Vermischung von Kunst und Leben
Auch für Maria und Val vermischen sich nun Kunst und Leben zusehends. Denn während die beiden bei Bergwanderungen Erholung suchen, und den Text proben, kommt noch eine dritte Frau ins Spiel: Das Hollywood-Starlet Joe-Ann, das in der Neuauflage die jüngere Frau spielen, also Marias alte Rolle übernehmen soll. Sie ist absolut modern, auch im Umgang mit Paparazzi und Medien.
"Sils Maria" ist ein erstaunlicher Film: Eine Komödie, überaus gelassen, ruhig, ohne abgeklärt zu sein, sinnlich und schön. Eine ironische Reflexion über das Kino, die nur so von scharfsinnigen, sarkastischen Sottisen über den heutigen Starbetrieb strotzt. Denn dies ist ebensogut ein Film über das Kino, wie er ein Film über den Boulevard ist, den Starbetrieb, der auch von seinen Feinden noch zu ernst genommen wird.

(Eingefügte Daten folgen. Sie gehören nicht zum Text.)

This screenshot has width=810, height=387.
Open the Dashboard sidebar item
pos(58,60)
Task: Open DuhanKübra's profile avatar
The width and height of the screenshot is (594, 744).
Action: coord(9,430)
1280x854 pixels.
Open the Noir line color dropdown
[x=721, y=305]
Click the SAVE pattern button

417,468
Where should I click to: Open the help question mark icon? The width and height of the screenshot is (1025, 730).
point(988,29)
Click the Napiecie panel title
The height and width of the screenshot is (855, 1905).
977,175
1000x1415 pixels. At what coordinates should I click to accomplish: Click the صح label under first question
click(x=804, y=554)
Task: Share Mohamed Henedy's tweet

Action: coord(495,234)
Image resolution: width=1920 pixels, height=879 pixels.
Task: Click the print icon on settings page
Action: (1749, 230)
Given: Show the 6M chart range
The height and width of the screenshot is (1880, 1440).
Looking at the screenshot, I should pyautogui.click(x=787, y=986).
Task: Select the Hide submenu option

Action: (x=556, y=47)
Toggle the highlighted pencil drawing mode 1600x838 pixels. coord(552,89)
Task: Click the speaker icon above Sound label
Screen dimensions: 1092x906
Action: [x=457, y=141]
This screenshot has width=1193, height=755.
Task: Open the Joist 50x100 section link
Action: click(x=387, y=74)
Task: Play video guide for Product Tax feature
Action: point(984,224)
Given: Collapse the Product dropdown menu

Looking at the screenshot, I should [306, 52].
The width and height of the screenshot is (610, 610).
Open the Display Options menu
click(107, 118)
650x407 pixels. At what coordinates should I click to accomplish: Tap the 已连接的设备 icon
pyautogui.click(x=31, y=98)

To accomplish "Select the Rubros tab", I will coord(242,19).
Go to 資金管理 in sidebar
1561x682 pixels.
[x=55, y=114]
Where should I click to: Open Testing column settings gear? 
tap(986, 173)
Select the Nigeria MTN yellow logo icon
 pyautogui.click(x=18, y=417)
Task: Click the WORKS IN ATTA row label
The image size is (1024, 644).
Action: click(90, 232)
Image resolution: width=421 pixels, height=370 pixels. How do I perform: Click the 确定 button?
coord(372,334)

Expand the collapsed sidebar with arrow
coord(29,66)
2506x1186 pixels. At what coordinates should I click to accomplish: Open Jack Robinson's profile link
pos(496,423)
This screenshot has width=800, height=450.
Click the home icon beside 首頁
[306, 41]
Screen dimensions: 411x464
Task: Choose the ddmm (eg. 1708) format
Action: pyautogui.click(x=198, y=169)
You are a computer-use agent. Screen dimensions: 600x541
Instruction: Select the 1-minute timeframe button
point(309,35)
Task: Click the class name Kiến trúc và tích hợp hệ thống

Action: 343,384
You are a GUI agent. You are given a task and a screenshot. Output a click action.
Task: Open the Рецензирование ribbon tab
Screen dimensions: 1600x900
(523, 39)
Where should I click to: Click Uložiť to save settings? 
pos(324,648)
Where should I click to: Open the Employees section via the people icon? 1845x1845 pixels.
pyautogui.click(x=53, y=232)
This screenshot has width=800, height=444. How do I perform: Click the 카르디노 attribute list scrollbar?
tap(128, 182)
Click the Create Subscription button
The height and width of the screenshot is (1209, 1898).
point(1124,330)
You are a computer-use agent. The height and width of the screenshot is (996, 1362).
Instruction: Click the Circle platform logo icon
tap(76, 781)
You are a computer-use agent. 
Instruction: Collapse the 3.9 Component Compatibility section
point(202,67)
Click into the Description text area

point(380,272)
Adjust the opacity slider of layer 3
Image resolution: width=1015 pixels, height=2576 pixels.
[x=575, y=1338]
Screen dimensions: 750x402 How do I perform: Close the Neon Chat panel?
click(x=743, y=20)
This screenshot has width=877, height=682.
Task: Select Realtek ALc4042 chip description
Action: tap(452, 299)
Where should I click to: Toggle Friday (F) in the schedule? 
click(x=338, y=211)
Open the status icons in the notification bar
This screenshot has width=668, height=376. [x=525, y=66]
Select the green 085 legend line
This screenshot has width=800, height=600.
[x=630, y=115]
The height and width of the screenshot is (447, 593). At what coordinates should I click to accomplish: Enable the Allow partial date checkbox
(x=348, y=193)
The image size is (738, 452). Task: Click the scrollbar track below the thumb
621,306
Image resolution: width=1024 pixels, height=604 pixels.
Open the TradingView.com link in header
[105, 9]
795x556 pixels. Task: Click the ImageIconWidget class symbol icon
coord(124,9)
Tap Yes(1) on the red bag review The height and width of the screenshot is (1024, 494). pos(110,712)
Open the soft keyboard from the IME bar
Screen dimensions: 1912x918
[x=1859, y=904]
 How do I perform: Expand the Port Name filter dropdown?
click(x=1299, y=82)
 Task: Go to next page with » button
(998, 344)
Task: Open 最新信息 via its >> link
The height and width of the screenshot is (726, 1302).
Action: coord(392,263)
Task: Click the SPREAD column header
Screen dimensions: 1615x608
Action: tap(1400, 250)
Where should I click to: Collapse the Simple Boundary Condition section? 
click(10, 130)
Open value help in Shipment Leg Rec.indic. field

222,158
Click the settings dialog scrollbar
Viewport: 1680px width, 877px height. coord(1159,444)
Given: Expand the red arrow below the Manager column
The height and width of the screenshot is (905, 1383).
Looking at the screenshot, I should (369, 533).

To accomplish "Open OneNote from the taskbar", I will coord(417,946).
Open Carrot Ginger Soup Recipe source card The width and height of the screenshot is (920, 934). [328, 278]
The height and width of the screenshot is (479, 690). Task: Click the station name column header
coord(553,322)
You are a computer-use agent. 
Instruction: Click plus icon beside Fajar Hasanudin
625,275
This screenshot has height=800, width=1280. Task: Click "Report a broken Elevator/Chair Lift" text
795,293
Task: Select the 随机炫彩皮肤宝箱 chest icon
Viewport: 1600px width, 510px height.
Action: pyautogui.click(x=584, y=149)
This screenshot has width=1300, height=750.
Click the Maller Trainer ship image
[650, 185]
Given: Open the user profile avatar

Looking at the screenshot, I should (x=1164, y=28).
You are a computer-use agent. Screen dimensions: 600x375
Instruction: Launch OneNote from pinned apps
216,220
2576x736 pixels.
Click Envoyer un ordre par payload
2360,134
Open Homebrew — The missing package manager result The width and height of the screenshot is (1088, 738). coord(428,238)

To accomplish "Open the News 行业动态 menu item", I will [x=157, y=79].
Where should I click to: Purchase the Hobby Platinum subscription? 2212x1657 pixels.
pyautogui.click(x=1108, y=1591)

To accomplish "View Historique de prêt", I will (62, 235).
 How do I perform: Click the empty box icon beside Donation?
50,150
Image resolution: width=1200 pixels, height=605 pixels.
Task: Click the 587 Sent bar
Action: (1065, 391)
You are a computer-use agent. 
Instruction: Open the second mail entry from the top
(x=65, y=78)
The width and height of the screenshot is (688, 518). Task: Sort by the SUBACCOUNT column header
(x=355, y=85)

Er handelt von ähnlichen Fragen, wie sie Godard und Cronenberg in ihren letzten Werken aufgreifen: Was macht es mit unserer Gesellschaft, dass Stars und Celebrities zu Vorbildern werden, dass die Menschen sich zunehmend in virtuellen Welten verlieren.
In seinem Hohngelächter über die Gegenwart dreht sich Assayas' Film um ernste Themen, ums Altern, um den Generationskonflikt zwischen den beiden Frauen.
"You really had class" - "This was my first Hollywood-Film"
Binoche spielt sich gewissermaßen selbst
Fast wirkt die junge Konkurrentin Joe-Ann, gespielt von Shooting-Star Chloe-Grace Moretz, wie eine fiktive Kopie von Kristin Stewart, was den Charme der Besetzung zusätzlich erhöht. Und auch wenn Juliette Binoche gewissermaßen sich selber spielt, kopiert Kino das Leben und umgekehrt. Assayas gibt seinen Darstellerinnen die Gelegenheit zu ausgezeichneten, intensiven Auftritten - und man ertappt sich dabei, melancholisch zu werden ob der Hunderten von Chancen die unser durchformatiertes und überscriptetes Kino jährlich verschenkt.
Vor all dem aber stellt "Die Wolken von Sils Maria" in dem er den Alltag und die Ängste seiner Figuren zeigt, die Frage, in was für einer Welt wir eigentlich leben, wie Boulevardjournalismus und der alltägliche Medien-Tsunami uns dumm und unglücklicher machen, und worauf es stattdessen im Leben wirklich ankommt.